La technologie discrète est disséminée sous les lampadaires. 155 caméras, fixées quelques mètres au-dessus de la chaussée, analysent en continu l’occupation des emplacements. Les images sont ensuite traitées par une intelligence artificielle qui détecte, classe, confirme, puis transmet aux usagers la disponibilité immédiate des places. L’information s’affiche sur le smartphone comme un simple itinéraire : « places libres à proximité ».
L’enjeu dépasse le confort individuel. À Paris, 30 % du trafic en centre-ville provient de la recherche d’une place : une congestion diffuse, coûteuse, qui alimente pollution, bruit et stress. En fluidifiant cette étape critique, le système pourrait contribuer à apaiser les rues.
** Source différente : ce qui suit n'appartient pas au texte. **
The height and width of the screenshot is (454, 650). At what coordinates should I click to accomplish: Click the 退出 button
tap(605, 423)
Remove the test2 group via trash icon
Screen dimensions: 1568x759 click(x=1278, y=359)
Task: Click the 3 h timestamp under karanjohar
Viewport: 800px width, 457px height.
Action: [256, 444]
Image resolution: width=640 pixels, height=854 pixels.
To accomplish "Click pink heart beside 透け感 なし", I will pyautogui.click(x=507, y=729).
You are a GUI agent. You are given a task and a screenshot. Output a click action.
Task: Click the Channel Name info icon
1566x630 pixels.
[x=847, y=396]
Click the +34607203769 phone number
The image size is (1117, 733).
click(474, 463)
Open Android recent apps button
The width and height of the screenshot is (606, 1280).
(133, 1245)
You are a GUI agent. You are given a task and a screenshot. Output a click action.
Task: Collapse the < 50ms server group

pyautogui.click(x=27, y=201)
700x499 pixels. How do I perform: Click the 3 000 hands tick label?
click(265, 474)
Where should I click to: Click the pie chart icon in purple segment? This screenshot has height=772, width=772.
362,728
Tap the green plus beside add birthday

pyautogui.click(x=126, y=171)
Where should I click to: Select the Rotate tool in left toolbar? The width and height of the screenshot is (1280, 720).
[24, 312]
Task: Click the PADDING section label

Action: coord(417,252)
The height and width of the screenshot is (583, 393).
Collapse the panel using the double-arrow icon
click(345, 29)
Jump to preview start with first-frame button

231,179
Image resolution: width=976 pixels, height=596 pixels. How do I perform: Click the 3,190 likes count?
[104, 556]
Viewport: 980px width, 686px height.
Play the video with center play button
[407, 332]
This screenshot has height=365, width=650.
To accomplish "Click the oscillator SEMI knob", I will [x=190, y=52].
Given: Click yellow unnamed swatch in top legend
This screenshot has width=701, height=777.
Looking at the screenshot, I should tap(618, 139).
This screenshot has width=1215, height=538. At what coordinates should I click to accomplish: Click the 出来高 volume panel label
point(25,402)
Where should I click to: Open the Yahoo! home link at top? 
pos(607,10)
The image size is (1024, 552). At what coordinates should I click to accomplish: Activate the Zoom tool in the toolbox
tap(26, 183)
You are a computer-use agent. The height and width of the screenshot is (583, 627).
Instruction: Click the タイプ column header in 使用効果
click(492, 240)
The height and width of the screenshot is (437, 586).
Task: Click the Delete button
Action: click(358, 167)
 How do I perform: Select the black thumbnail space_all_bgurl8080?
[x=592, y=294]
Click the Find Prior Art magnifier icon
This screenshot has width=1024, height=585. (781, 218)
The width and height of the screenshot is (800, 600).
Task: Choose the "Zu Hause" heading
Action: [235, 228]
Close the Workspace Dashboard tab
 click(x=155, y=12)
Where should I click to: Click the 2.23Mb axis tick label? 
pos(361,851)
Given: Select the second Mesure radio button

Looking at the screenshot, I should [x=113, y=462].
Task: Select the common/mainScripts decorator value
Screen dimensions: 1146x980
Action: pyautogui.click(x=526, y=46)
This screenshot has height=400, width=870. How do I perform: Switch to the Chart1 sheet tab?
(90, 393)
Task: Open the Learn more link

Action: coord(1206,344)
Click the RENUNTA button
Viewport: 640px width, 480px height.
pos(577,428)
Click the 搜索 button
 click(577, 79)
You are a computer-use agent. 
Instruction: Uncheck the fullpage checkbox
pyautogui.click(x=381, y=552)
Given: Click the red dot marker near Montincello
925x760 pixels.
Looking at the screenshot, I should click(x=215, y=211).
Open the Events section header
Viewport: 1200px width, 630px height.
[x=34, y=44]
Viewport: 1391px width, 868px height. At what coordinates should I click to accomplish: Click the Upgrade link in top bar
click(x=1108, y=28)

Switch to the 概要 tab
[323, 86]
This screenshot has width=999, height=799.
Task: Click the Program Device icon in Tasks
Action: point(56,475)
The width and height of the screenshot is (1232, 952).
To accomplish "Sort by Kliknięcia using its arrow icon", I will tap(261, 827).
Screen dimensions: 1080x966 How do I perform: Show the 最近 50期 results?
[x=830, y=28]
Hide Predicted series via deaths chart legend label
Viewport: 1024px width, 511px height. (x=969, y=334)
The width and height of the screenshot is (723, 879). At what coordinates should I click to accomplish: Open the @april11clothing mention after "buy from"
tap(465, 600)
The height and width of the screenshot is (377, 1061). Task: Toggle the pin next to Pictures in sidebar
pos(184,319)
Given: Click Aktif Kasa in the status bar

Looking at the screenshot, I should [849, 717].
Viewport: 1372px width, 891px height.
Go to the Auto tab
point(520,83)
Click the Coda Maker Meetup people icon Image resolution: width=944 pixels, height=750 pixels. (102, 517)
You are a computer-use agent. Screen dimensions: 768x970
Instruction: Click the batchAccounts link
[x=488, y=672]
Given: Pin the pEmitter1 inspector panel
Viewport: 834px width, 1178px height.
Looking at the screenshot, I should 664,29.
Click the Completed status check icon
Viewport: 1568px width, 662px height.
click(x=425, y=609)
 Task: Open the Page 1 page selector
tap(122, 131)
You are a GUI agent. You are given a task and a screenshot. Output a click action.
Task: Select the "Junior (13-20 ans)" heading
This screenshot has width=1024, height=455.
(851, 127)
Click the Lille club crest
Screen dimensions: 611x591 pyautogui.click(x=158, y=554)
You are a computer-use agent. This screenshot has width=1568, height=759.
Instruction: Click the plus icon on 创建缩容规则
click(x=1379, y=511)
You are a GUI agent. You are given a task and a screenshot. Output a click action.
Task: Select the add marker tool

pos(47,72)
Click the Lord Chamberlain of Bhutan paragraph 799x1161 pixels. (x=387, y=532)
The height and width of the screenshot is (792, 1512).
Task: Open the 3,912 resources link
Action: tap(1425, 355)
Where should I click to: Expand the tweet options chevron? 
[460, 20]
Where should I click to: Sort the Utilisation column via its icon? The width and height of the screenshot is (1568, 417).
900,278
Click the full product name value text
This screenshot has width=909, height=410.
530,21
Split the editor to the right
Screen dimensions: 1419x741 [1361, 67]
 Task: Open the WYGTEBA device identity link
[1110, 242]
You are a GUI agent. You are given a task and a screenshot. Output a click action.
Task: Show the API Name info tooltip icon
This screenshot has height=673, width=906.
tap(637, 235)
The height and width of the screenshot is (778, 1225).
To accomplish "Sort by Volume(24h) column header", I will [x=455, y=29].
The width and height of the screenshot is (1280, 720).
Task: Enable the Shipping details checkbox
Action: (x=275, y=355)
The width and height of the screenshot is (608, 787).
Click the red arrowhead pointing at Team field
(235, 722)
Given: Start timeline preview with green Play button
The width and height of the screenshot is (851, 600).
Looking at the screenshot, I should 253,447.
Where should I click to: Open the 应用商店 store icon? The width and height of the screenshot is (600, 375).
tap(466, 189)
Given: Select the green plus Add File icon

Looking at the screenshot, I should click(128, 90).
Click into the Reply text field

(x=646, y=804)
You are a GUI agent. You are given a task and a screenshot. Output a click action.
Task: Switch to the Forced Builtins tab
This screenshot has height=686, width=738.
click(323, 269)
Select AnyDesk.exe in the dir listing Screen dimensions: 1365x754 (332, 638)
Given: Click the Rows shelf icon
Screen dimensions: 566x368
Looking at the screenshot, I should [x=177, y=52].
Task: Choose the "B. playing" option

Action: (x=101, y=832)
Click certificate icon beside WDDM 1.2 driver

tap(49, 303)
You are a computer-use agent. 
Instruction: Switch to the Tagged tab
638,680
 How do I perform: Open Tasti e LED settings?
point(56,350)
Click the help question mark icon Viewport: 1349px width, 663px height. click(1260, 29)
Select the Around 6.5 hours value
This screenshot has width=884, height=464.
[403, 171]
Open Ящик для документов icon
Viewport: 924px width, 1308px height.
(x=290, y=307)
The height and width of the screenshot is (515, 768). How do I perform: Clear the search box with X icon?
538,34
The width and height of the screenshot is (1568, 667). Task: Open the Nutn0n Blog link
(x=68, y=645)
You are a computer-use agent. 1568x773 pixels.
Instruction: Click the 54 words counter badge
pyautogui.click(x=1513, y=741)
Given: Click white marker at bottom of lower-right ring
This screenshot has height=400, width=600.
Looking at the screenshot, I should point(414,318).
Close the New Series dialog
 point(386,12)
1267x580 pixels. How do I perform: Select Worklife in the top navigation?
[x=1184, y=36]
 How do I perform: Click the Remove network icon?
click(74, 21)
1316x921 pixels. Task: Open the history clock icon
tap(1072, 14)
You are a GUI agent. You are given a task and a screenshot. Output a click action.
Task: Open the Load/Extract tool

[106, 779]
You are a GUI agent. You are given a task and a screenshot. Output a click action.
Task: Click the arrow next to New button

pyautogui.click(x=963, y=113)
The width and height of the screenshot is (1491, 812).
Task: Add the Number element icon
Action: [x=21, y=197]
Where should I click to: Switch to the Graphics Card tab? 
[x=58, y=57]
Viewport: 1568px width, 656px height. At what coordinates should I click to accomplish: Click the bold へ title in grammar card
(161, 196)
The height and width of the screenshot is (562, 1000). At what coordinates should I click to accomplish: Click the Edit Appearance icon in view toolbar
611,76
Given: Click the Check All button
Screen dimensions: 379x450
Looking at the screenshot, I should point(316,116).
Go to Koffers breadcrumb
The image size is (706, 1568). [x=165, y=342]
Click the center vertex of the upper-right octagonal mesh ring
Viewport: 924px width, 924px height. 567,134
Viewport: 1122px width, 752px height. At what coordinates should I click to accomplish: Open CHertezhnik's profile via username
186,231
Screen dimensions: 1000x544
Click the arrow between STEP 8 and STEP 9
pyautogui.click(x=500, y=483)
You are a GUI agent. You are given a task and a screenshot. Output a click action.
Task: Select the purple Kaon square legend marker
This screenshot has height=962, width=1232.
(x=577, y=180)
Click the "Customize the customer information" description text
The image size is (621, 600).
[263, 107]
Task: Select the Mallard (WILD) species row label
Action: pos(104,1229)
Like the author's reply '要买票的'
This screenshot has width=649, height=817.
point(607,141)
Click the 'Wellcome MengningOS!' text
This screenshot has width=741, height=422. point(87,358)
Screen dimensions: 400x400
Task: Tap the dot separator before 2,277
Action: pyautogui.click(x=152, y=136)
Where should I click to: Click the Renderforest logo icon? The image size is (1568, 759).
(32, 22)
Moins de circulation parasite, moins d’émissions liées aux détours, moins d’énervement derrière le volant.
Pour la municipalité, l’expérience constitue un test grandeur nature. Les questions ne manquent pas : efficacité réelle de l’algorithme, respect des règles de vie privée, acceptabilité par les usagers, intégration dans la gestion globale du stationnement. Mais le premier bilan intrigue déjà plusieurs collectivités. Si le modèle parisien prouve sa robustesse, d’autres villes pourraient adapter ce dispositif “smart parking” dans leurs propres centres urbains.